We make some edits in covidcases.qmd

mtcars |> 
  ggplot(mapping = aes(x = hp, 
                       y = mpg)) + 
  geom_point() + 
  geom_smooth()

What’s our status?

# Back at the shell here
> git status
On branch figtest
Changes not staged for commit:
  (use "git add <file>..." to update what will be committed)
  (use "git restore <file>..." to discard changes in working directory)
    modified:   covidcases.qmd

no changes added to commit (use "git add" and/or "git commit -a")

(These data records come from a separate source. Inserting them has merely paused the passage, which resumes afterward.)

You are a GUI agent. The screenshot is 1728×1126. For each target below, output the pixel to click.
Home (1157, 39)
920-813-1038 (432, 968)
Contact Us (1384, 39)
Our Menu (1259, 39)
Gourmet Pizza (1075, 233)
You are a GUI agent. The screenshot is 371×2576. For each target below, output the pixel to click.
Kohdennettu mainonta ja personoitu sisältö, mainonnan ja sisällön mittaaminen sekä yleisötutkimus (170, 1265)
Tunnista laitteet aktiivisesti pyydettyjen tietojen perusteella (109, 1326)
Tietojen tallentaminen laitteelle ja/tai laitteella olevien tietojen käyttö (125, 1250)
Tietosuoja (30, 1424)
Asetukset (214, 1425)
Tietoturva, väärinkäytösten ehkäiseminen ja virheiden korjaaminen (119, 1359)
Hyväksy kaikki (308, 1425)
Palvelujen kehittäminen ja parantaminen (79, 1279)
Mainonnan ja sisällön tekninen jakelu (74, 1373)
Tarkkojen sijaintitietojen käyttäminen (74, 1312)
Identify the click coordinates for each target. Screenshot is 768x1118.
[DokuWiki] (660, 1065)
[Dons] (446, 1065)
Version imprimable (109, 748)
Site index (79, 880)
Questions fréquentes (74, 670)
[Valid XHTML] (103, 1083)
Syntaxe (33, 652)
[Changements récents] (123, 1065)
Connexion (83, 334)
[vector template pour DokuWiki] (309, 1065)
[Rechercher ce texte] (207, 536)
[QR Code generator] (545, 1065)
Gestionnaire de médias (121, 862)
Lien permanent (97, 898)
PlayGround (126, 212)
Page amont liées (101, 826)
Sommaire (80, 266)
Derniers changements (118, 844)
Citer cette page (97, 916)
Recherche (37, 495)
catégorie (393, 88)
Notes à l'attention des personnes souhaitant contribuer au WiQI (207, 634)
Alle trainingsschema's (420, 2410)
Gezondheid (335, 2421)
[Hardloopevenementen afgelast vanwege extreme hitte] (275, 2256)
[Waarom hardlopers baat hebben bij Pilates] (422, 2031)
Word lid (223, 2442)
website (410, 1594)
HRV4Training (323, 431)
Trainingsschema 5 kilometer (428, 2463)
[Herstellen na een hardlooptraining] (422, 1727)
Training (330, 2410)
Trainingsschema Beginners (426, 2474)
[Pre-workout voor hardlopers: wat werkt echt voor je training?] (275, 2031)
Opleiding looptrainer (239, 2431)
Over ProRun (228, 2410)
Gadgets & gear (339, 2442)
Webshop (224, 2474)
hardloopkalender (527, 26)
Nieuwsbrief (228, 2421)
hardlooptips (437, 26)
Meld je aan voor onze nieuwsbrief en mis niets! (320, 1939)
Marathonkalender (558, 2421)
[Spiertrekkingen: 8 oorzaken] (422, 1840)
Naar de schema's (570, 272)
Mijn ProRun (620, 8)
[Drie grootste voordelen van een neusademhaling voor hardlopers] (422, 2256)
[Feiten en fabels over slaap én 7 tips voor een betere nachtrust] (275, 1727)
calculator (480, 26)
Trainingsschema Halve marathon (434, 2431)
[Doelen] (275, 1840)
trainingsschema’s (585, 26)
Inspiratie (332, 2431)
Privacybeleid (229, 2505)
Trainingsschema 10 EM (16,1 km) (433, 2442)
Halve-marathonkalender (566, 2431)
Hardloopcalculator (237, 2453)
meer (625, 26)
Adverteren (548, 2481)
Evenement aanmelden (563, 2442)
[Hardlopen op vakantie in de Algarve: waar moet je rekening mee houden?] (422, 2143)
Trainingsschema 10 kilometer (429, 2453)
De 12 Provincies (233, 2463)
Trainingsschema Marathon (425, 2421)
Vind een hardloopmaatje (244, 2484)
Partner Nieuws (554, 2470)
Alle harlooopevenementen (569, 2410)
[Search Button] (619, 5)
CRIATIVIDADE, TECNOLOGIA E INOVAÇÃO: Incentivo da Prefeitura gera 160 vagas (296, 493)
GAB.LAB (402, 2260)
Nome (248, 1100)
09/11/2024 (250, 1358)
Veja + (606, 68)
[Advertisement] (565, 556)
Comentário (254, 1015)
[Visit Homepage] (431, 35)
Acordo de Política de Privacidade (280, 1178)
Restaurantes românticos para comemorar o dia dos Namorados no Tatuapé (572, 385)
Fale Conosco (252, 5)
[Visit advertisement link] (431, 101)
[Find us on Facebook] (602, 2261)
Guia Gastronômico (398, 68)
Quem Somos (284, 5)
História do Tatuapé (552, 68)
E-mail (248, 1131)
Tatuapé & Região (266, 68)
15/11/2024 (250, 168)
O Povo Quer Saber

Commit changes on the new branch

> git add covidcases.qmd
> git commit -m "Checking ggplot code"

[figtest 912aed7] Checking ggplot code
 1 file changed, 12 insertions(+)

Schematically

Look at the whole log

> git log --abbrev-commit
commit 912aed7 (HEAD -> figtest)
Author: Kieran Healy <kjhealy@gmail.com>
Date:   Mon Sep 18 20:25:42 2023 -0400

    Checking ggplot code

commit 6df6d6b (origin/main, main)
Author: Kieran Healy <kjhealy@gmail.com>
Date:   Mon Sep 18 17:49:33 2023 -0400

    Began writeup

commit ef07721
Author: Kieran Healy <kjhealy@gmail.com>
Date:   Mon Sep 18 17:38:55 2023 -0400

    Data and Rproj files

commit f43f6f1
Author: Kieran Healy <kjhealy@gmail.com>
Date:   Mon Sep 18 17:34:08 2023 -0400

    Added covidcases

Status?

git status
On branch figtest
nothing to commit, working tree clean

Make some more changes …

> git log --abbrev-commit

commit 4a77b2f (HEAD -> figtest)
Author: Kieran Healy <kjhealy@gmail.com>
Date:   Mon Sep 18 20:33:57 2023 -0400

    Fixed the plot

commit 912aed7
Author: Kieran Healy <kjhealy@gmail.com>
Date:   Mon Sep 18 20:25:42 2023 -0400

    Checking ggplot code

Schematically

Merge it back in to main

> git checkout main
Switched to branch 'main'
  • None of the code we wrote in the last two commits is on this branch.
> git merge figtest

Updating 6df6d6b..4a77b2f
Fast-forward
 covidcases.qmd | 13 +++++++++++++
 1 file changed, 13 insertions(+)
  • And now it is.

Schematically

Write some more

  • Make some more edits and commit those changes.
## Read in the data
df <- read_csv(here::here("data", "uscases.csv"))

Schematically

Where are we?

> git log --abbrev-comit

commit 06677f4 (HEAD -> main, origin/main)
Author: Kieran Healy <kjhealy@gmail.com>
Date:   Mon Sep 18 20:45:10 2023 -0400

    Load the US data

commit 4a77b2f (origin/figtest, figtest)
Author: Kieran Healy <kjhealy@gmail.com>
Date:   Mon Sep 18 20:33:57 2023 -0400

    Fixed the plot

commit 912aed7
Author: Kieran Healy <kjhealy@gmail.com>
Date:   Mon Sep 18 20:25:42 2023 -0400

    Checking ggplot code

commit 6df6d6b
Author: Kieran Healy <kjhealy@gmail.com>
Date:   Mon Sep 18 17:49:33 2023 -0400

    Began writeup

Summary

It’s a log book

  • For single person projects you can go a long way with a very basic git workflow.
  • Essentially do your work then add, commit, and push the results.
  • At a minimum you will be left with a record of your project’s development where you can revist any commit and see what the state of the project was at that point.

It’s a testbed

  • A little discipline with branching will let you experiment with new lines of work or code without getting lost or losing the ability to revert to what was there before, all in the same project folder.
  • Successful lines of inquiry can be merged into the main branch, unsuccessful ones kept for the record or discarded altogether.

It’s a collaboration tool

  • The combination of multiple copies of the repository on the one hand and the act of branching and merging on the other generalizes to working with multiple contributors to a repository and managing all of their work.
  • Again, Git requires a bit of discipline about this—a team should have rules about branch naming, task prioritization, bug fix procedures, etc.
  • Services like GitHub provide most of their value by offering ways to manage these tasks in the context of a git-based way of working.

It’s often a pain in the butt

  • Underneath Git is kind of a mess.
  • Various design features make it easy to be confused or misled.
  • Start with the Sylor-Miller & Evans zine.